The decision marks the end of one of (if not the) longest running freedom of information cases since FOIA became law. In 2017 journalist Brendan Montague (Editor of The Ecologist) requested information about the UK’s post-Brexit trade talks with several other states. The sole issue for the Supreme Court was the aggregation of public interests weighing against disclosure.

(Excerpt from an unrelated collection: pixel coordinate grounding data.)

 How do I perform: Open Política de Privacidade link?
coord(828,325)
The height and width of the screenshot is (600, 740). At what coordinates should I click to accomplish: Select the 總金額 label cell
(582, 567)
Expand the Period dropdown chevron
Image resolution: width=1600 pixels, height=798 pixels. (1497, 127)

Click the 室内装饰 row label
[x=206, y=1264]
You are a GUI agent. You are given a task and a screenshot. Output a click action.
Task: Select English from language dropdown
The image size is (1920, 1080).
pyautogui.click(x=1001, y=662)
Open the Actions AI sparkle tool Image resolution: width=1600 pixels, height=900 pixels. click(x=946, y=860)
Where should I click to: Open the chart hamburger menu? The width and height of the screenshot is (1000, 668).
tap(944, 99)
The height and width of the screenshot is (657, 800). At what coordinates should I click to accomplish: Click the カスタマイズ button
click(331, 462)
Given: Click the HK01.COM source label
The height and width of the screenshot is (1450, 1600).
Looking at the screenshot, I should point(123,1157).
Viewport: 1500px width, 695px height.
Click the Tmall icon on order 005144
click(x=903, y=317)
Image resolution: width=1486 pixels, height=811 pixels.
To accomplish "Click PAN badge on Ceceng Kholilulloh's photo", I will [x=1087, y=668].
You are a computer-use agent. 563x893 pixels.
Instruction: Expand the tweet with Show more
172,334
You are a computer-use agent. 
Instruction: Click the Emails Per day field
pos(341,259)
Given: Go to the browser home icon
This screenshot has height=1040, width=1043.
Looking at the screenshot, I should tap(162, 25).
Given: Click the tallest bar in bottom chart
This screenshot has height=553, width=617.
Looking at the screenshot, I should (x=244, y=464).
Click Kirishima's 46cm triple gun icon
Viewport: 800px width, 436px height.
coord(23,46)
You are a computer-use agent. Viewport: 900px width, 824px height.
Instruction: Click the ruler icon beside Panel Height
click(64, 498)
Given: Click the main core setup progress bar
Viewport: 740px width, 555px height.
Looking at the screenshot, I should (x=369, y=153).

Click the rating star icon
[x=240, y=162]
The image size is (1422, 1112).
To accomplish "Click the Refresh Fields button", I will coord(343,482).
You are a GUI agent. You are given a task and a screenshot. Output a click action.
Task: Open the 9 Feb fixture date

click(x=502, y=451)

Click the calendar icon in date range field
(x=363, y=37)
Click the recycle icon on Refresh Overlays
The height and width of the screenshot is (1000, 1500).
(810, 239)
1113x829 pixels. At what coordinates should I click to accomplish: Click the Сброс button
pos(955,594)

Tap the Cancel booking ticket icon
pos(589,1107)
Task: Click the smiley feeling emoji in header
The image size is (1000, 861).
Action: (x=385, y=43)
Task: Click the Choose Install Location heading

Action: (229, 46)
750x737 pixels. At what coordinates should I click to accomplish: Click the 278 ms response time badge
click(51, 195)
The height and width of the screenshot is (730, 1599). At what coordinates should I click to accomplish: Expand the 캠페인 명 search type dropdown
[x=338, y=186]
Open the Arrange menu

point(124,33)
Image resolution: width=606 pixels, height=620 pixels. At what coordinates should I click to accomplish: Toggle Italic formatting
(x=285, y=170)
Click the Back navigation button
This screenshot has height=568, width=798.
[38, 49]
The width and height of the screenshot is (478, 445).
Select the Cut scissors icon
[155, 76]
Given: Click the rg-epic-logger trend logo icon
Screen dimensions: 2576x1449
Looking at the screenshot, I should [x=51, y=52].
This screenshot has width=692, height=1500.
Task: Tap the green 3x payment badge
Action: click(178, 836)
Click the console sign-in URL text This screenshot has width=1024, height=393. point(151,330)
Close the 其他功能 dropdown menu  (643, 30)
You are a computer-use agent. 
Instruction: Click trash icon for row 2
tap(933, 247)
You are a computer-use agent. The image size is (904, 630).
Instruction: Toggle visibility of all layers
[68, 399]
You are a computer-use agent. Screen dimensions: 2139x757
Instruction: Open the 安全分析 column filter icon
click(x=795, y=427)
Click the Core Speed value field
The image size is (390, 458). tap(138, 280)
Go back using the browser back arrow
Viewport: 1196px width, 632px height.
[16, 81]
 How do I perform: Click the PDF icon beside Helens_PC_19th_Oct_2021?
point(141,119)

Lord Sales and Lord Burrows (with whom Lord Lloyd-Jones agreed) held that (a) the language of the Act (particularly the reference to information being exempt if “any” provision of Part II applied and the use of the term “maintaining the exemption”) supported aggregation and (b) given that Parliament had designed a scheme which inevitably involved the aggregation of the relevant public interests for disclosure, the lack of a contrary intention suggested the contrary interest should be treated the same way. Lord Richards and Sir Declan Morgan held that the language of the Act, rather, supported the view that aggregation was not permissible and the assumption that Parliament must have intended for the interests against disclosure to be aggregated was based on a presumption of Parliament’s intention which was not supported by the language or structure of the Act.
The court acknowledged that there will be relatively few cases in which matters will be so finely balanced as for this rule to apply. In such cases, the Supreme Court has not permitted unrestricted aggregation of the interests against disclosure, only of those identified in Part II. The case nevertheless raises some difficult questions which go beyond the four corners of FOIA. The minority’s reasoning was more orthodox. With the majority’s reasoning prevailing, however, will courts now feel able to assume an intention on the part of Parliament simply because the contrary intention is not clearly evidenced?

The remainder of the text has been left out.